Lamb
Page 7
“Okay.”
“That out there.” He pointed to the little ruin of sloping, black-mouthed house. “That could have been the first homestead in the Wyoming Territory. Maybe eighteen fifty. That little broken home could be Cheyenne. First mark on a fresh and hairy green plain.”
“It’s yellow.”
“You can imagine it green.”
She looked out the window.
“You want to go see?”
She shrugged.
“I know,” he said. “It’s farther than it looks and you’re tired.” He raised his voice a bit. “It was a once-in-a-lifetime journey back in time. But our girl was sleepy.”
“Okay. Let’s get out.”
He raised his fingertips to his ear.
“Yes!” she said. “Open the door!”
“That’s exactly how I want to hear it. I’m just your guide, right? This is your trip. This is your week. I’ll have this cabin for the rest of my life. I’ll have this highway. But this is the only time you’ll get to see it. So come on. Let me hear it: It’s my week, Gary.”
“It’s my week, Gary.”
“Good.
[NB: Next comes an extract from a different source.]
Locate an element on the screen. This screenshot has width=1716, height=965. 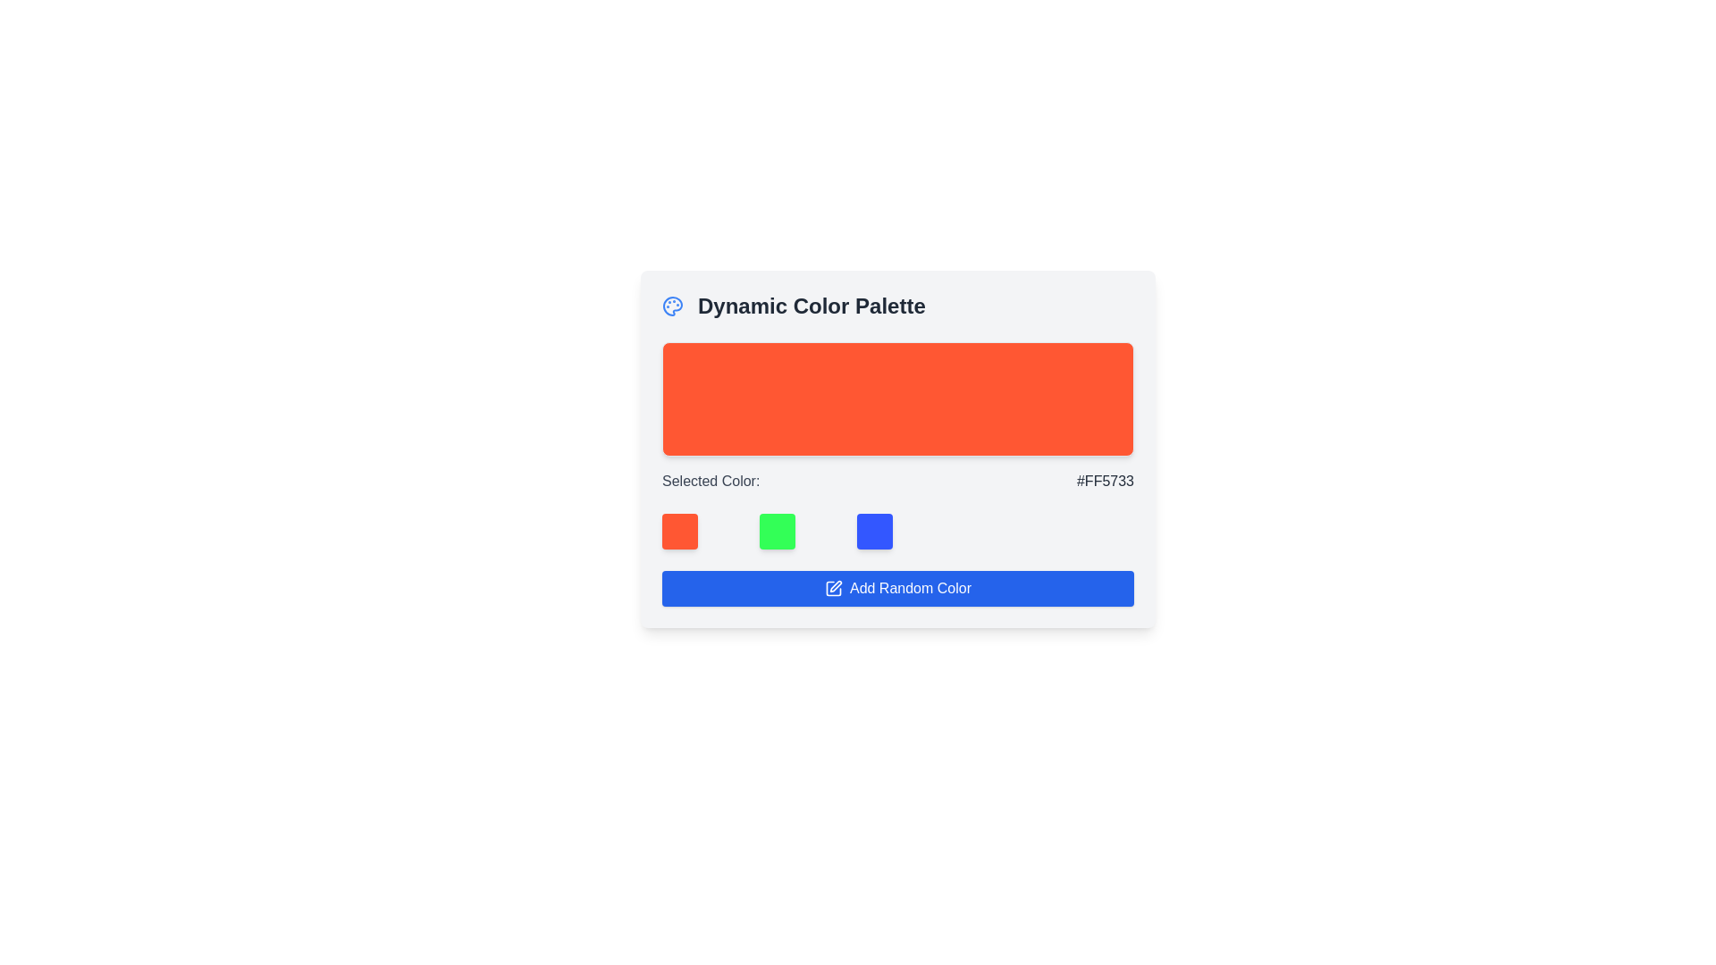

I want you to be greedy about it.” He unlocked the doors.
They went over the gravel shoulder and down the irrigation ditch and up again onto hard dry ground. To the north, scores of slanted wooden snow fences set in the grass like empty easels. The wind was loud and the sagebrush shook like knotted gray fists. As far east and as far west as the eye could see, wood posts and a three-wire fence. A blue plastic bag turned over itself in the grass.
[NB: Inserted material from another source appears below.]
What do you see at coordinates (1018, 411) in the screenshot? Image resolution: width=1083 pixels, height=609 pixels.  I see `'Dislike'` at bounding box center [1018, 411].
“Oh,” she said. “We can’t.”
“Oh, you sweet little thing.” He lifted one of the wires between its barbs and held it open. “That’s just a fence.”
She stepped through and he followed.
“Ready?” he said, brushing his hands on the thighs of his blue jeans. “Set. Go!” He took off running, his black-and-silver head flashing in the dazzle. “Try to keep up, you lazy pillow pig!” She ran after him and he grinned back at her puffing and bobbing over the uneven ground, stopping her with an arm across her belly when she approached the house. The tops of her cheeks were pink behind her freckles, and her hair stuck in sweat to her temples.
“Careful,” he said. Rusted orange nails pointed up from the overturned boards.
Glassless windows, all the house wood gray. A rocking chair the color of dirt sat oddly intact and perfectly still on the wood-slab porch.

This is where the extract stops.